(a) To find the product of 1/2x-1/4 and 5x^2-2x+6, we can use the distributive property of multiplication:
(1/2x - 1/4)(5x^2 - 2x + 6)
= (1/2x)(5x^2) + (1/2x)(-2x) + (1/2x)(6) - (1/4)(5x^2) + (1/4)(2x) - (1/4)(6)
= (5/2)x^2 - x + 3 - (5/4)x + (1/2)x - (3/2)
= (5/2)x^2 - (3/4)x + 3/2
Therefore, the product of 1/2x-1/4 and 5x^2-2x+6 is (5/2)x^2 - (3/4)x + 3/2.
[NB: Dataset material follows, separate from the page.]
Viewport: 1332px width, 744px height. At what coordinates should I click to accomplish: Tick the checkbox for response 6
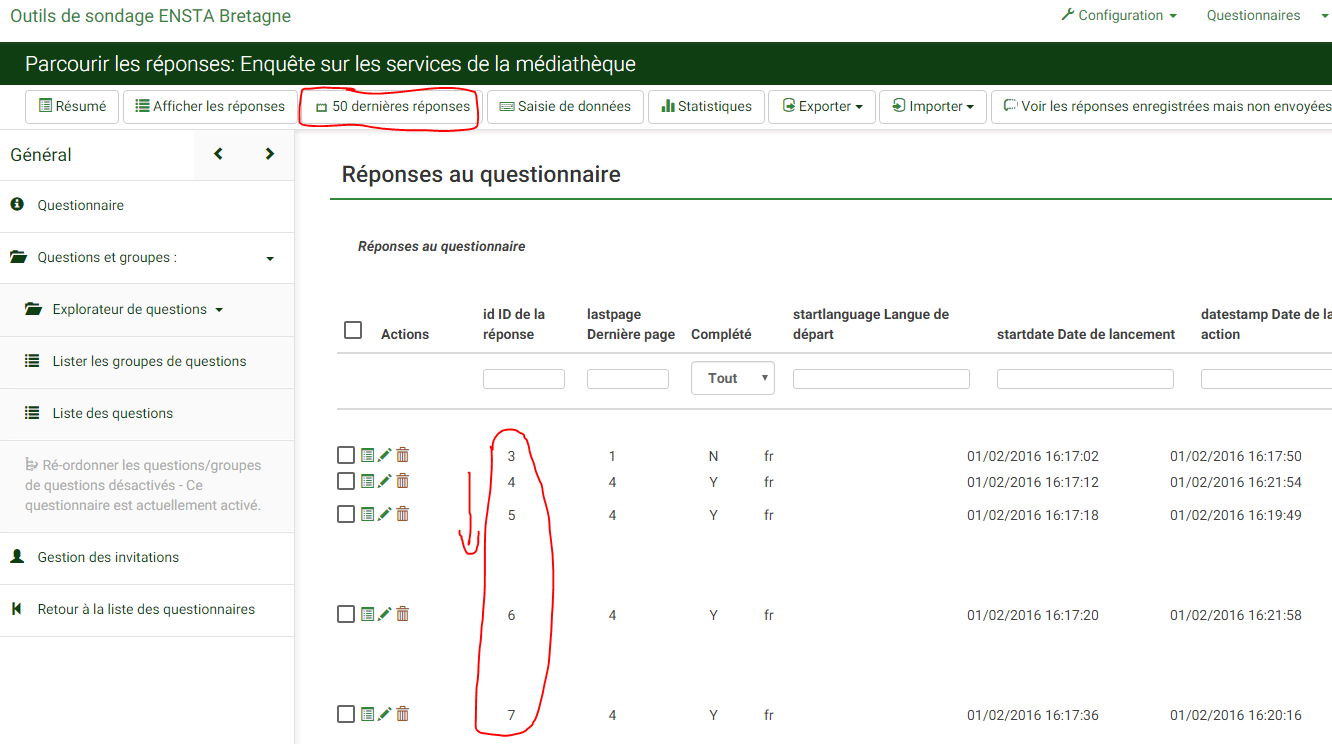pyautogui.click(x=346, y=614)
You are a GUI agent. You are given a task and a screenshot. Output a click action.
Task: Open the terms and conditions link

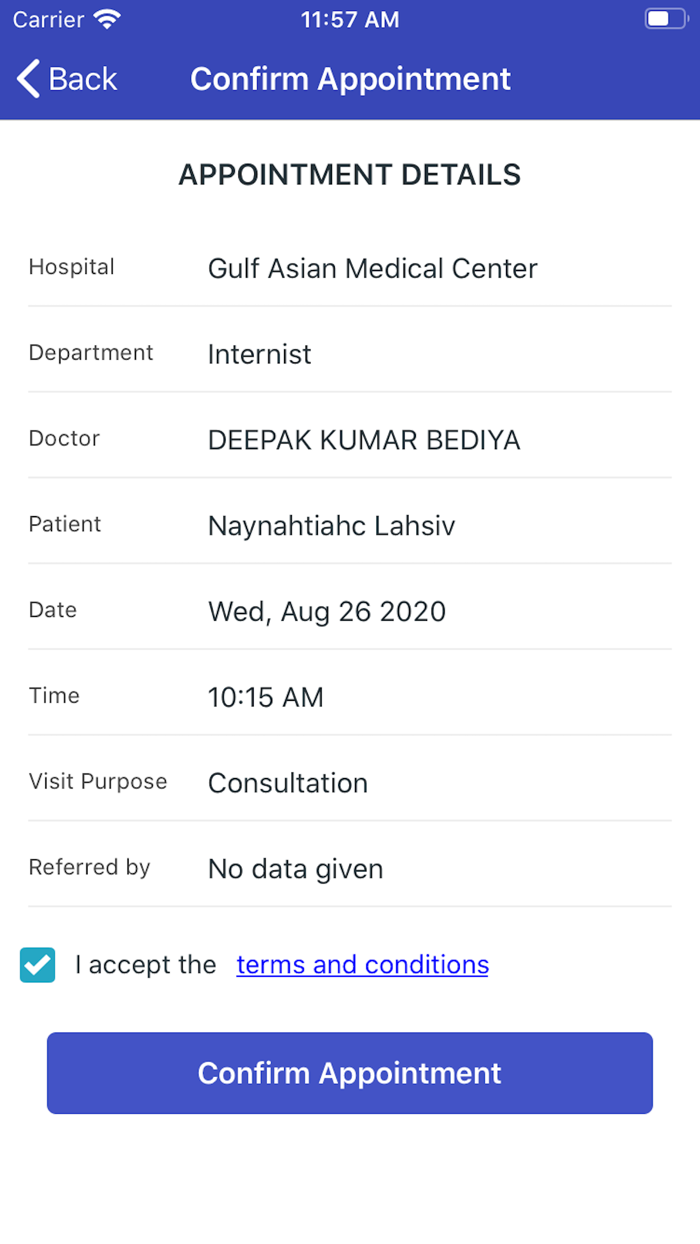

(b) No, the product of 1/2x-1/4 and 5x^2-2x+6 is not equal to the product of 1/4x-1/2 and 5x^2-2x+6. This is because when we expand both products using the distributive property, we get different expressions:
(1/2x - 1/4)(5x^2 - 2x + 6) = (5/2)x^2 - (3/4)x + 3/2
(1/4x - 1/2)(5x^2 - 2x + 6) = (5/4)x^2 - (7/4)x + 3
So the coefficients of the x^2 and x terms in the two products are different. Therefore, the two products are not equal.